Im Jahr 2009 wurden in Deutschland nach Angaben des Statistischen Bundesamtes rund 185 800 Ehen geschieden, etwa 3,2 Prozent weniger als ein Jahr zuvor. Damit wurden von 1.000 bestehenden Ehen zehn geschieden, eine weniger als 2008 aber drei mehr als 1992. Seit 1992 ist die Zahl der Scheidungen fast konstant angestiegen. Bis 2003 ging es – mit Ausnahme des Jahres 1999 – stetig berauf, von 135.000 auf 214.000. Sehr zur Freude der Rechtsanwälte. Auch deren Zahl ist nämlich seit Anfang der 1990er Jahre gestiegen, von rund 57.000 auf rund 153.000. Mit 21,6 Prozent machen Fachanwälte für Familienrecht nach denen für Arbeitsrecht die größte Gruppe unter den rund 39.000 Fachanwaltschaften. Seit 2004 ist die Entwicklung bei den Ehescheidungen allerdings mit Ausnahme des Jahres 2008 rückläufig.
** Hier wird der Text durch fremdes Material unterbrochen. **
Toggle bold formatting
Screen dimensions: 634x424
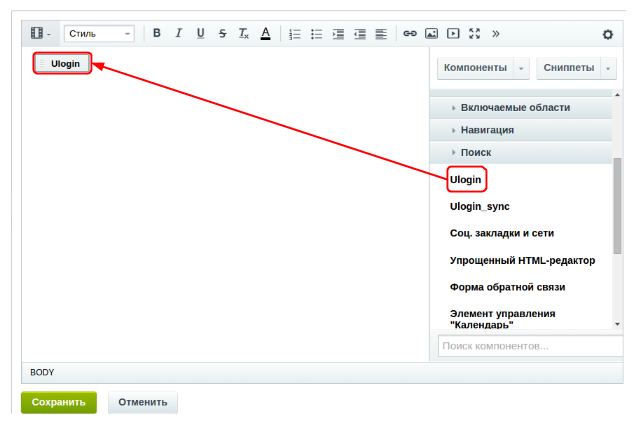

Beantragt werden die Scheidungen meistens von der Frau, nämlich in 53,3 Prozent, nur in 38,1 Prozent vom Mann. In den übrigen Fällen beantragten beide Partner die Scheidung.

Schluss ist keineswegs immer im verflixten siebten Jahr. Viele Ehen werden sogar erst nach mehreren Jahrzehnten geschieden. Durchschnittlich waren frisch geschiedene Eheleute 14 Jahr und vier Monate verheiratet gewesen.Knapp die Hälfte der Geschiedenen hatte minderjährige Kinder. Betoffen waren 145.700 Kinder, rund drei Pozent weniger als im Vorjahr.

Die tatsächliche Zahl der Ehescheidungen dürfte für 2009 etwas höher liegen, da in Bayern bedingt durch technische Umstellungen bei der Datengewinnung von einer Untererfassung von schätzungsweise 1.900 Fällen auszugehen ist.